Vendredi 9 novembre 2018 par Ralph Gambihler

Après la répétition

Et si le syndrome de l'usure corrodait ceux qui semblaient le moins lui donner prise ? Distanciation, dépouillement, improvisation... Orfèvres en la matière, les Flamands du collectif tg STAN ne ressortent pas tout à fait indemnes du centenaire de la naissance d'Ingmar Bergman décliné à travers trois spectacles depuis septembre au Théâtre de la Bastille.

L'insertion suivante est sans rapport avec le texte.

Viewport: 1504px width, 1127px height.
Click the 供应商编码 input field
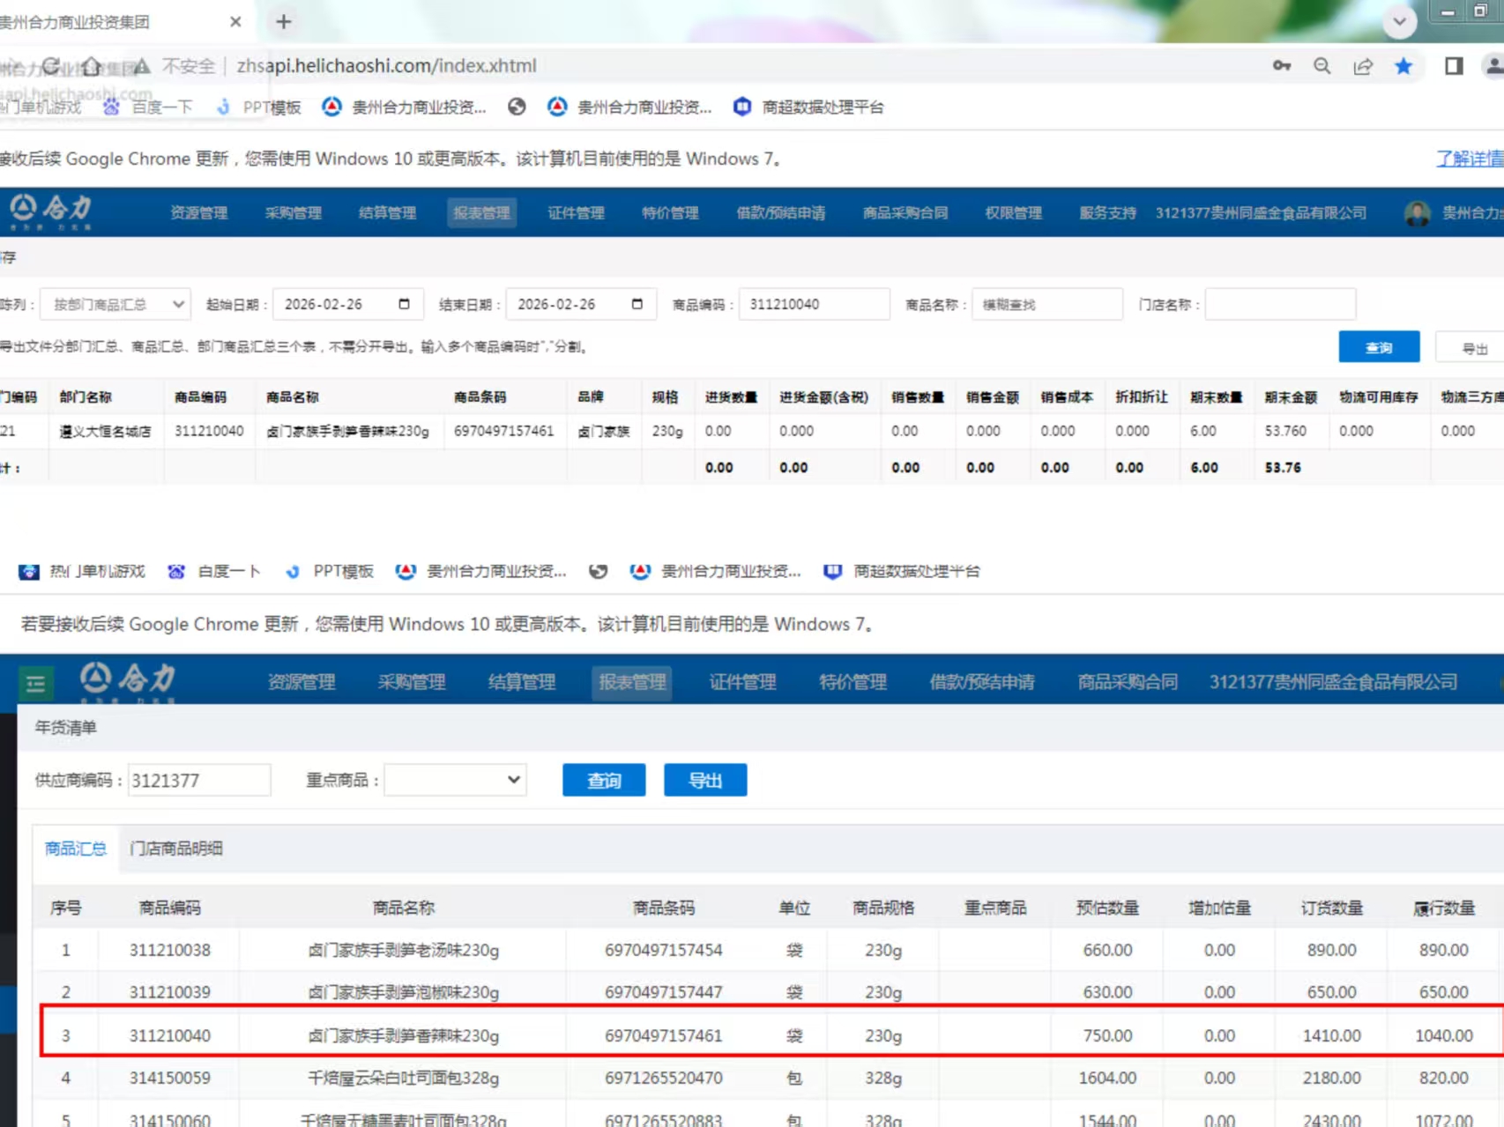click(x=199, y=780)
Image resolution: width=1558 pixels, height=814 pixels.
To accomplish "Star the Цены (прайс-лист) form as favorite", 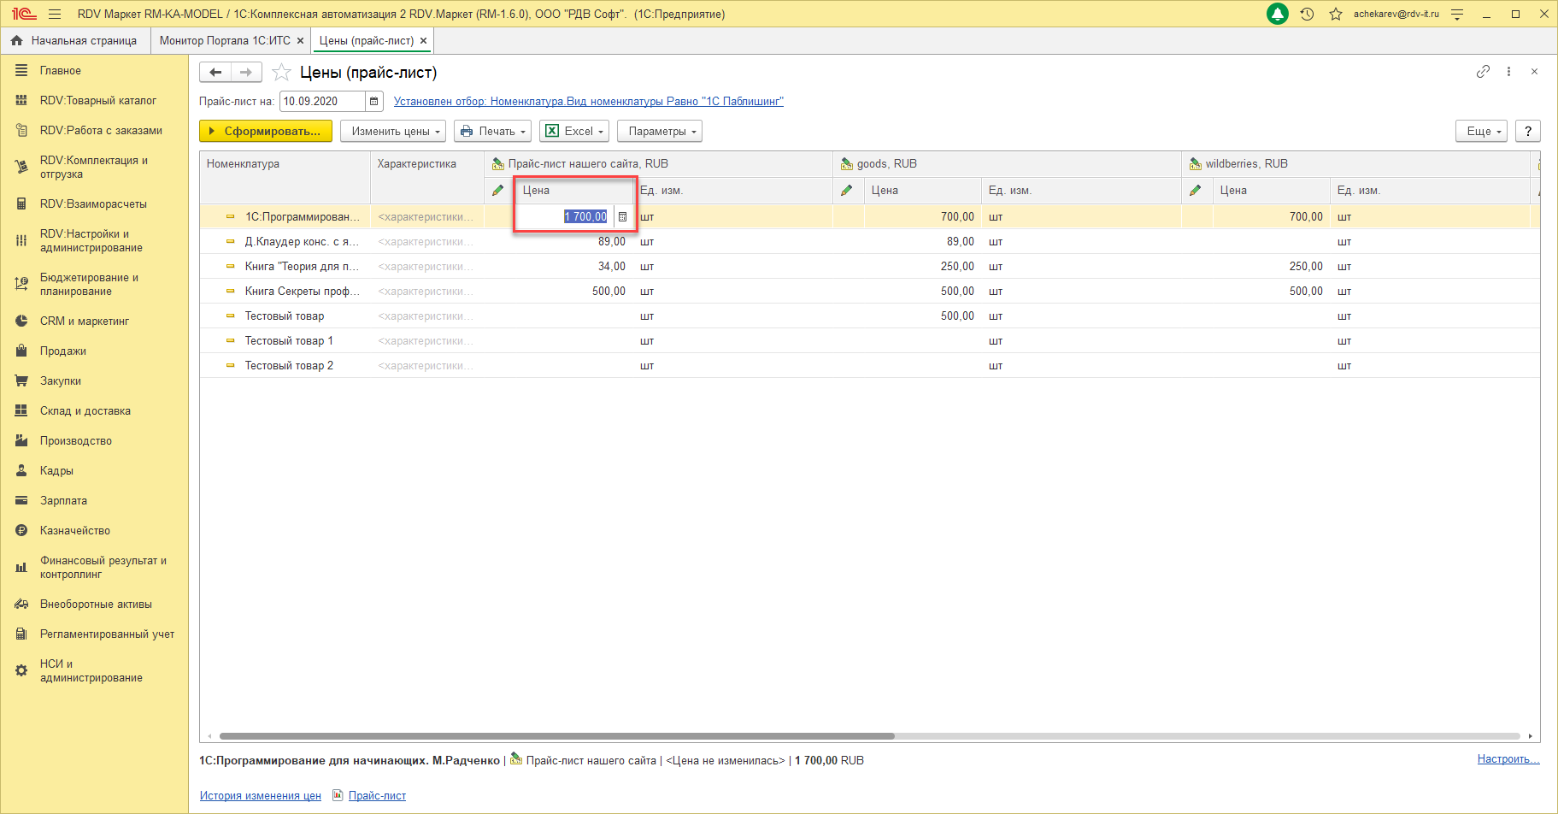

Passons rapidement sur L'Atelier, cet impromptu aussi fascinant que saugrenu. Sur scène, trois zigotos ne décrochant pas un mot (Damiaan De Schrijver, co-fondateur de tg Stan, Matthias de Koning et Peter Van den Eede, émissaires de deux collectifs voisins) s'efforcent, justement, de "faire scène" avant même de faire théâtre. Leurs mines impassibles surnagent dans un bric-à-brac de planches et de caissons, tel un vaisseau fantôme où divers ustensiles feraient office de spectres. Le lien avec le réalisateur de Persona n'est pas évident, ou alors ce serait un Bergman dadaïste, penchant pour le moins méconnu de l'austère Suédois, sauf pour de facétieux Flamands.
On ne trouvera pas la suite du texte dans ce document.